TASK REQUIREMENTS >>
In the mailing-list reply, which test cases illustrate the issue?

DOCUMENT SECTION >>
Re: Any disadvantages of using =ANY(ARRAY()) instead of IN? - Mailing list pgsql-performance

From geirB
Subject Re: Any disadvantages of using =ANY(ARRAY()) instead of IN?
Date
Msg-id d4f2a2d4-0938-4b5c-8d4f-e65d8abf8bf6@q2g2000vbv.googlegroups.com
Whole thread Raw
In response to Any disadvantages of using =ANY(ARRAY()) instead of IN?  (Clemens Eisserer <linuxhippy@gmail.com>)
List pgsql-performance
I've encoutered similar issues myself (with UNION so far), so I tried
to build a simple test case, which may or may not cover Clemens's
case.

Test case 1 and 2 illustrates the issue, and case 3-9 are variations.

My observation: Looks like the optimizer cannot be close friends with
both UNION and IN/JOIN at the same time.

DATA >>
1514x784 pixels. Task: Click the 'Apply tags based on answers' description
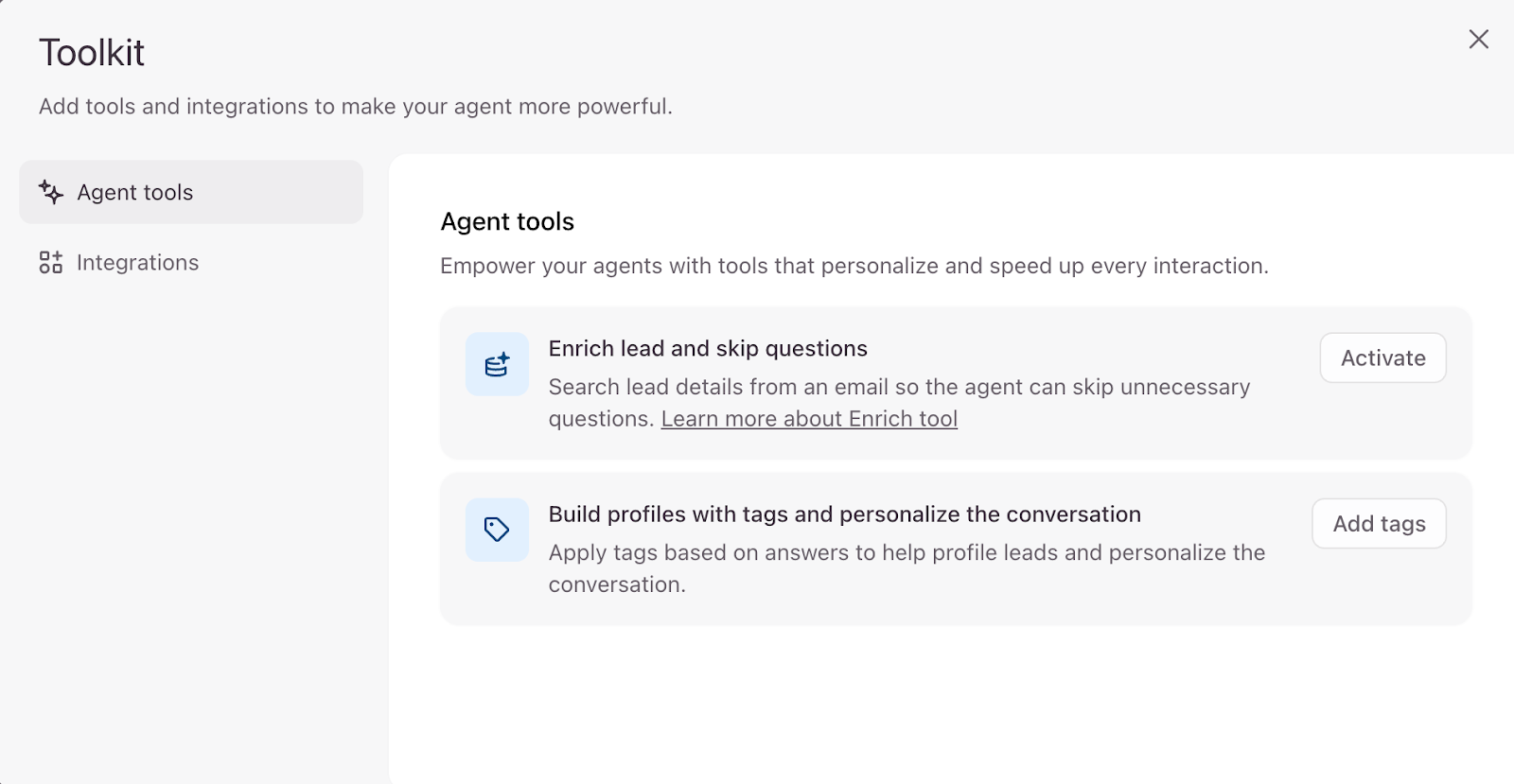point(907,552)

EXERCISE RESULT >>
Test cases 1 and 2.